Two days later, a Monday morning email announced the re-opening of a small cafe on the Atlantic shoreline not far from our home. I’d missed this charming, homey spot; and wanting to support it again from the get-go, I drove there for an afternoon cup of tea to celebrate with them. Sitting at one of the three occupied tables in this one-room house-cafe, it was difficult not to catch the thread of other conversations. My antennae picked up phrases from the three women and a gentleman across the room i.e. keep trusting God to help you, don’t give up hope that He is with you in difficult times.’
I said to myself, “God, I am wondering if this is a bit weird … or is there something cool happening here?”
Attentive to reading my book and enjoying tea, the foursome stopped at my table on their departure, asking if I was enjoying what I was reading.
“It’s a great book”, I responded, ” A Trip Around the Sun by Mark Batterson and Richard Foth, two pastors who mentor and challenge each other to turn everyday life into the adventures of a lifetime. “On another note,” I said, “I wasn’t meaning to eavesdrop, but I couldn’t help but hear your conversation about God helping us, to keep trusting Him through our difficulties. That especially resonated with me as I’ve been suffering with physical pain for a few months.”
As vulnerable as this sounds here on the page, it didn’t feel odd at all though I’d never seen these people before.
The gentleman bent down his large frame and looked at me, “I’m Nick, would you like me to pray for you?” Now I thought for sure, this is not weird but something cool.
This could have been really uncomfortable – people lean over and chat eye-to-eye all the time but typically not with strangers – but this felt right. With no hesitation on my part, ” thanks, Nick, that would be great. I’m Karen, and I believe in prayer.”
He confirmed, “you’re okay with me praying for you?” before gently placing a hand on my arm and quietly asking God to help me in my need for healing. It was short – I don’t remember the words, but I won’t forget the spirit and impact of this brief meeting.
Nick and his wife gave me encouraging smiles and left the cafe.
Tea-time was over.
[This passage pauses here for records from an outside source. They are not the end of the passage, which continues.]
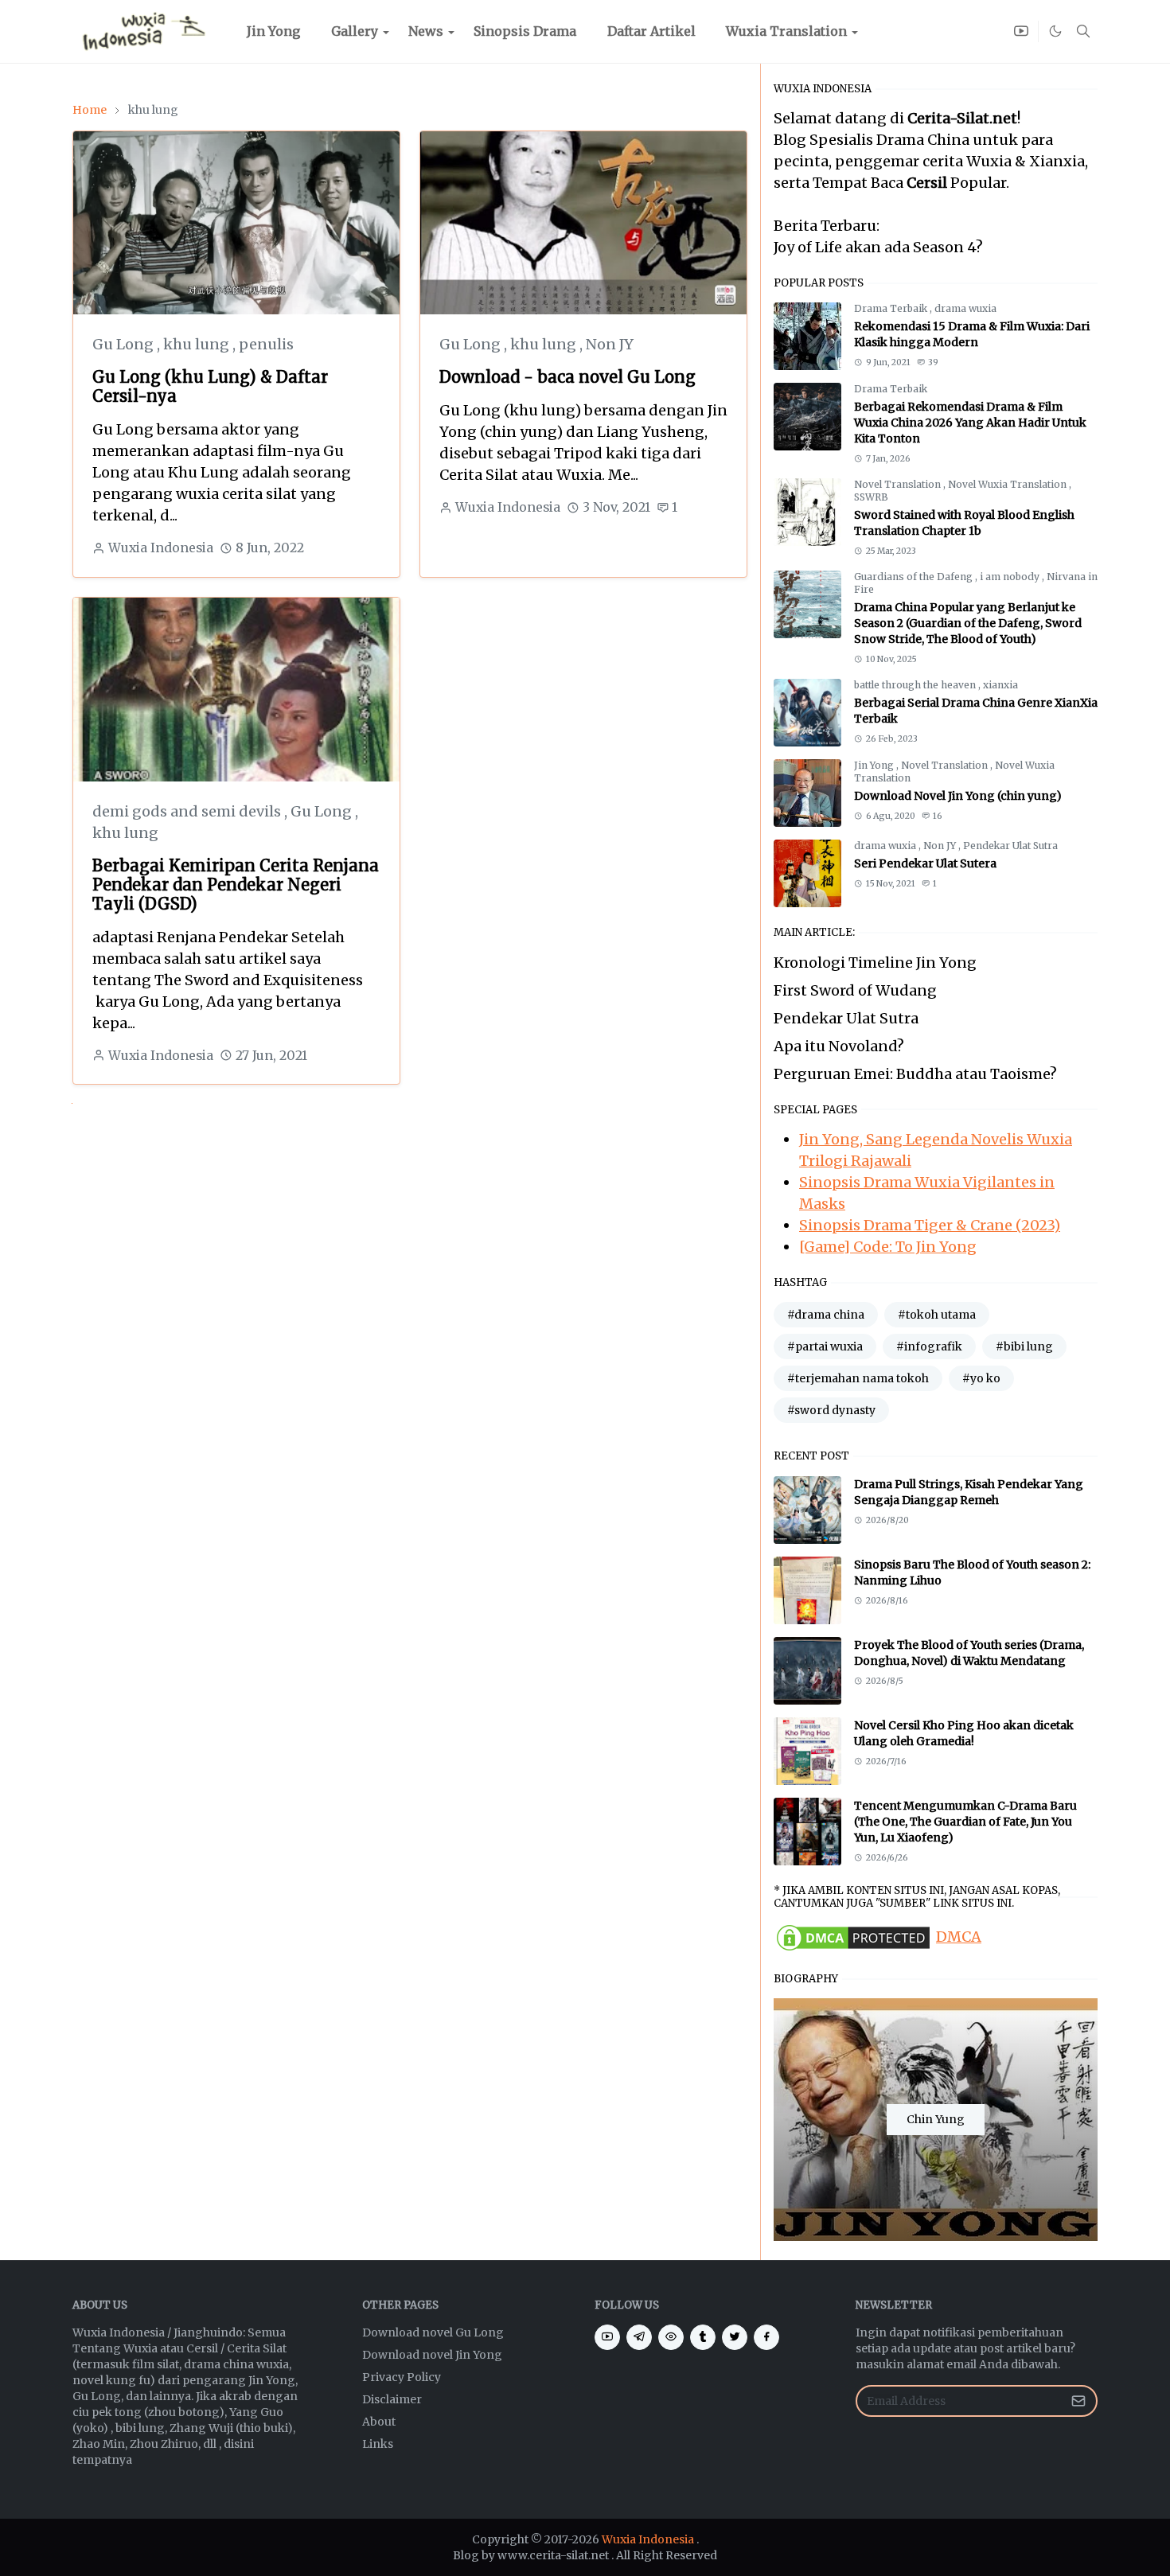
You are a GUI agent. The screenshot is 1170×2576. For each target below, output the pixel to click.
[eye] (671, 2337)
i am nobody (1011, 577)
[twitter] (734, 2337)
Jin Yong (875, 765)
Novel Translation (898, 484)
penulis (266, 344)
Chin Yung (936, 2119)
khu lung (197, 344)
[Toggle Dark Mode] (1055, 31)
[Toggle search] (1083, 31)
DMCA (958, 1936)
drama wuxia (965, 308)
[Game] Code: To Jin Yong (888, 1246)
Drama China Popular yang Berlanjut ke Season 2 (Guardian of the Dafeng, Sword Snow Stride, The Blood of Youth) (968, 623)
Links (377, 2444)
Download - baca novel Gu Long (567, 377)
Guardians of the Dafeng (914, 577)
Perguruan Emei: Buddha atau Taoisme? (915, 1074)
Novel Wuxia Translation (1008, 484)
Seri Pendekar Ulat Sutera (925, 863)
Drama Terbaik (892, 308)
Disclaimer (392, 2399)
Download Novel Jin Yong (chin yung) (958, 796)
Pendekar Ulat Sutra (1010, 846)
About (379, 2421)
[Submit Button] (1078, 2401)
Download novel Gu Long (433, 2332)
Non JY (610, 344)
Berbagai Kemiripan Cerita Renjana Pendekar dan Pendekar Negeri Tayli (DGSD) (235, 884)
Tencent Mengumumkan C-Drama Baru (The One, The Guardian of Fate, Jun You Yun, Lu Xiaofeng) (965, 1822)
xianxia (1000, 685)
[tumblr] (703, 2337)
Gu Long (124, 344)
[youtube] (1021, 31)
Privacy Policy (401, 2377)
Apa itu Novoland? (839, 1046)
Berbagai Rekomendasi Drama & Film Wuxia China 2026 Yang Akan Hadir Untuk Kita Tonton (970, 422)
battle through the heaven (916, 685)
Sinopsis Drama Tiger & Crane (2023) (929, 1225)
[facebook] (766, 2337)
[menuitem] (273, 31)
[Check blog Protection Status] (853, 1936)
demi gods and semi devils (188, 811)
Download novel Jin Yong (432, 2355)
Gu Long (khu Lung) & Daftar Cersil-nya (210, 386)
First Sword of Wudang (855, 990)
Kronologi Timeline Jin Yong (875, 962)
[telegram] (639, 2337)
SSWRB (871, 497)
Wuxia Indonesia (648, 2539)
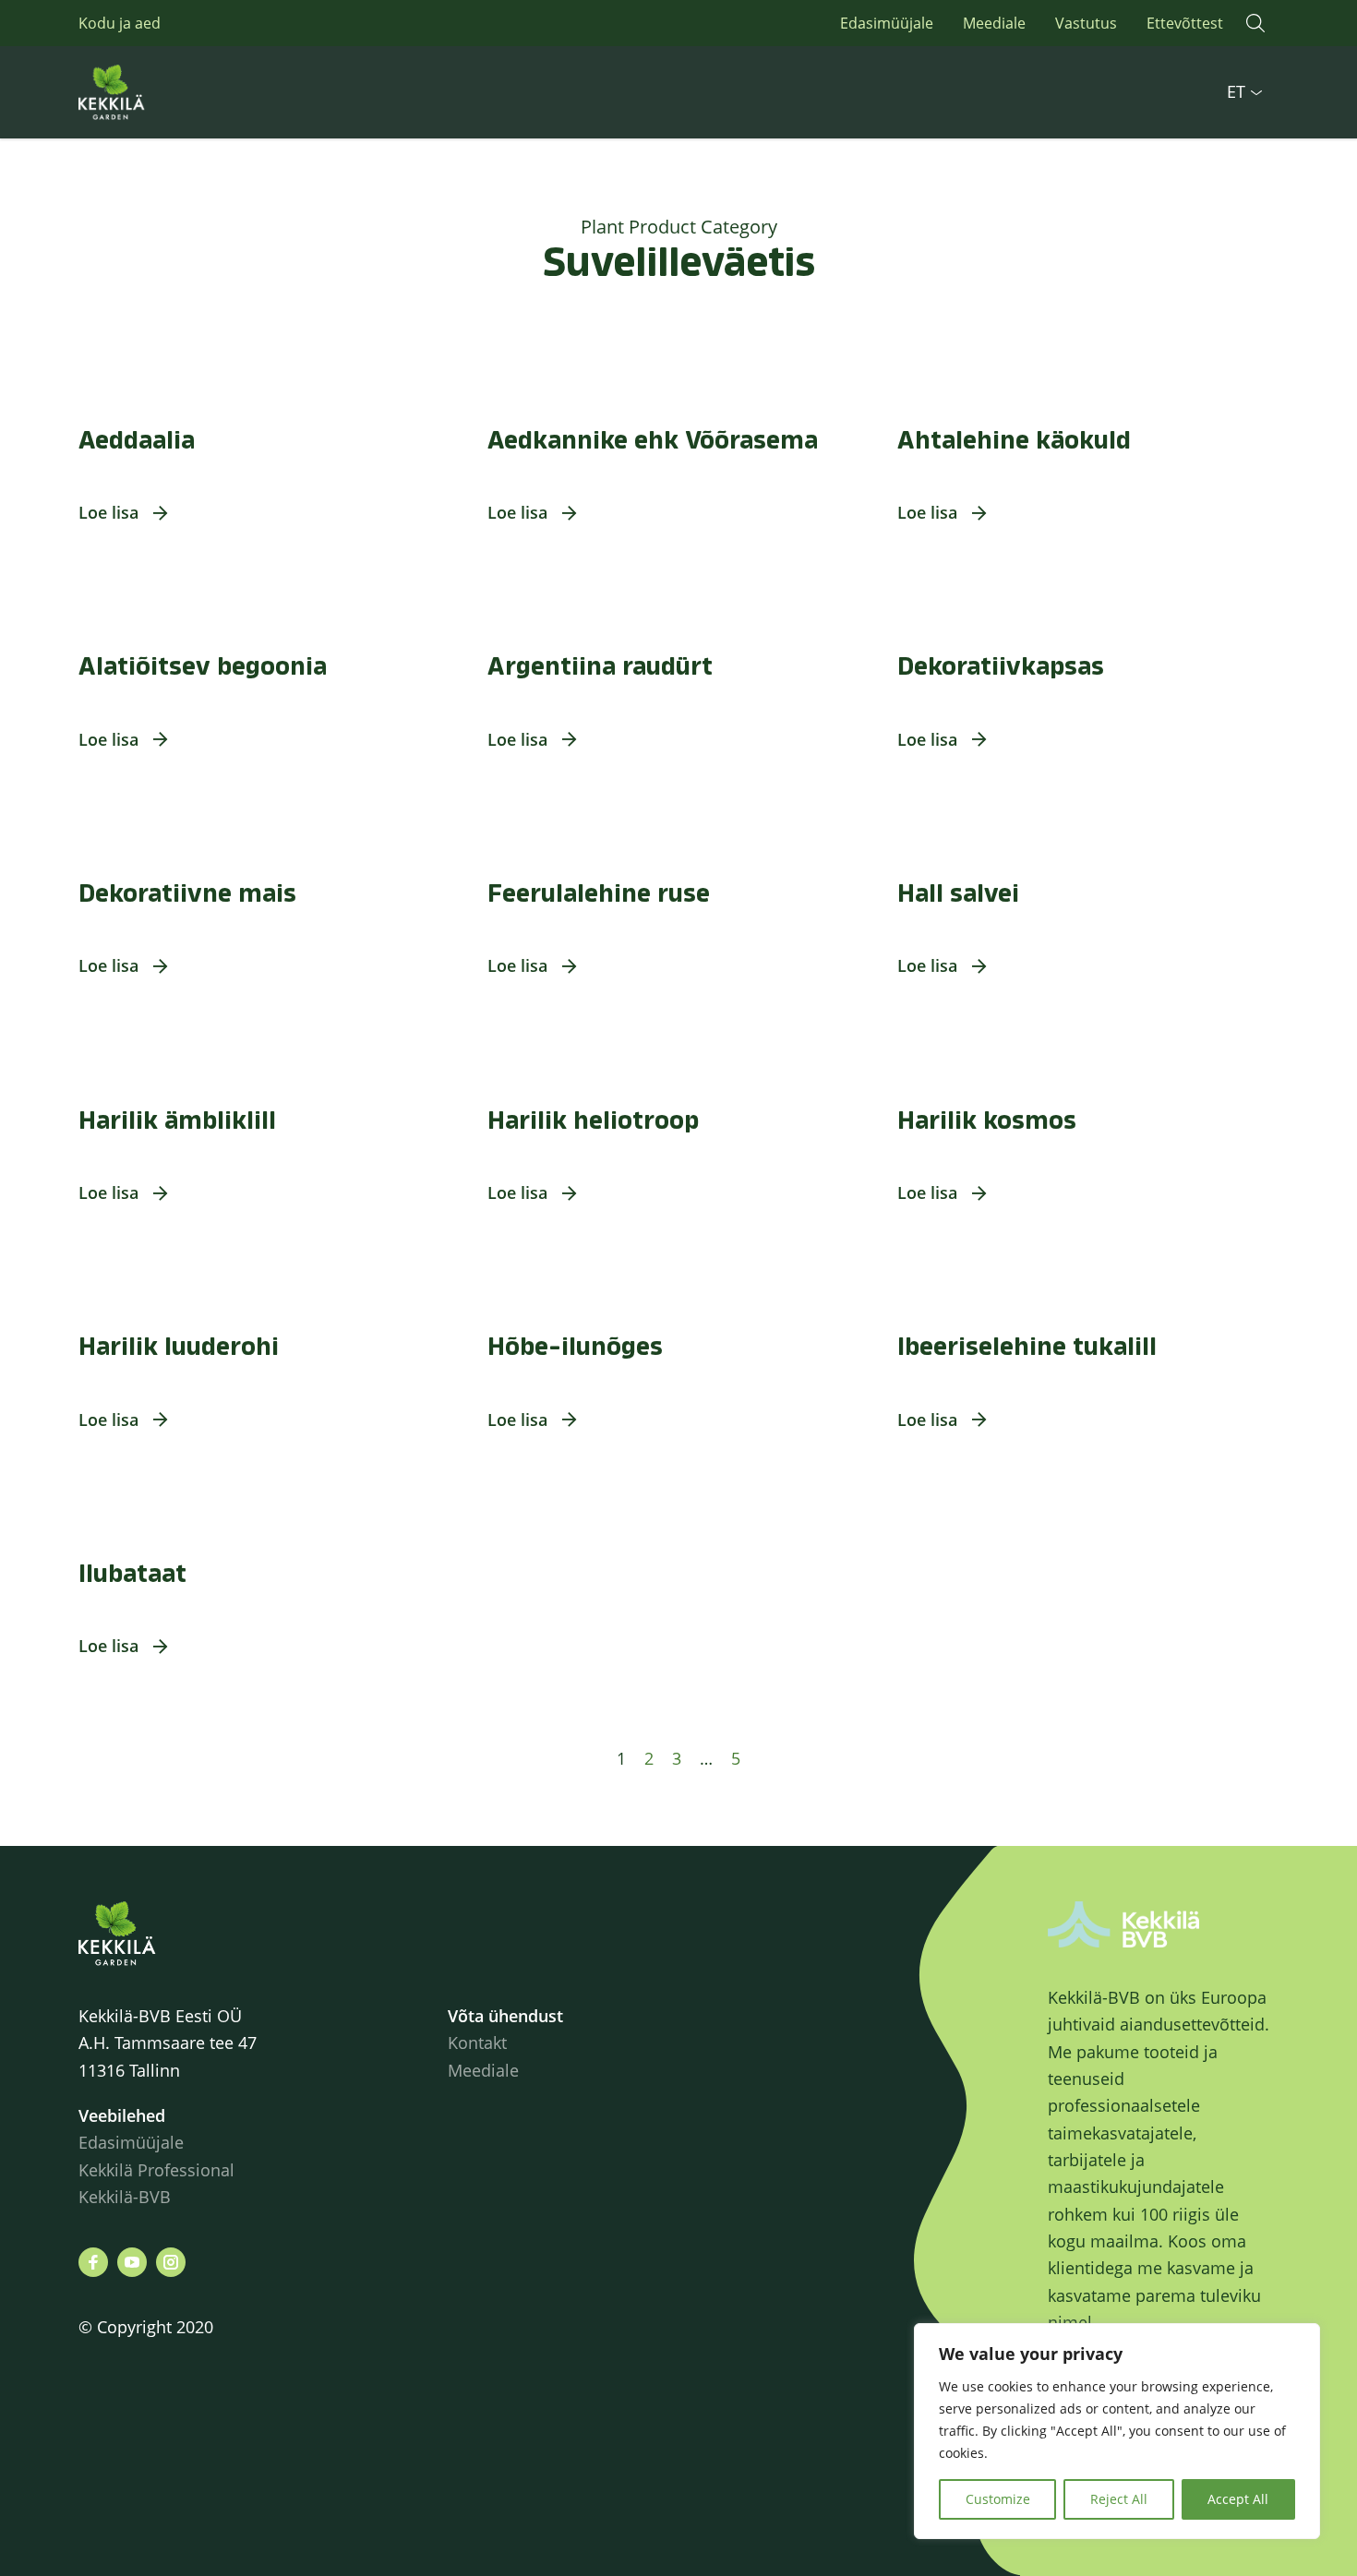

Before leaving, the other two women introduced themselves; Jean Ann lives in the area and I’ve since discovered she radiates Life to whomever she meets.
Later that same week – after months of trying a myriad of modalities – I discovered a physiotherapist whose expertise and exercise recommendations proved to be physical game-changers for me.
I wonder about it all; the months of suffering and searching, the see-saw of surrendering and despairing. The strength restored and spirit renewed.
And particularly, the timing. My physical turnaround made it possible to travel to Alberta to visit family and attend a brother’s memorial service. And to later join friends for a physical-activity-filled week to Newfoundland (catch that story next – almost ready to post) ): a wish I’ve had since we moved to the Maritimes.
I live with the mystery, the wonder of all this: with gratitude to God and the people who ministered help and hope. Aware that the flow of life is uncertain: each day is a gift.
With love for hope and courage – for wherever you are in the ebb of life.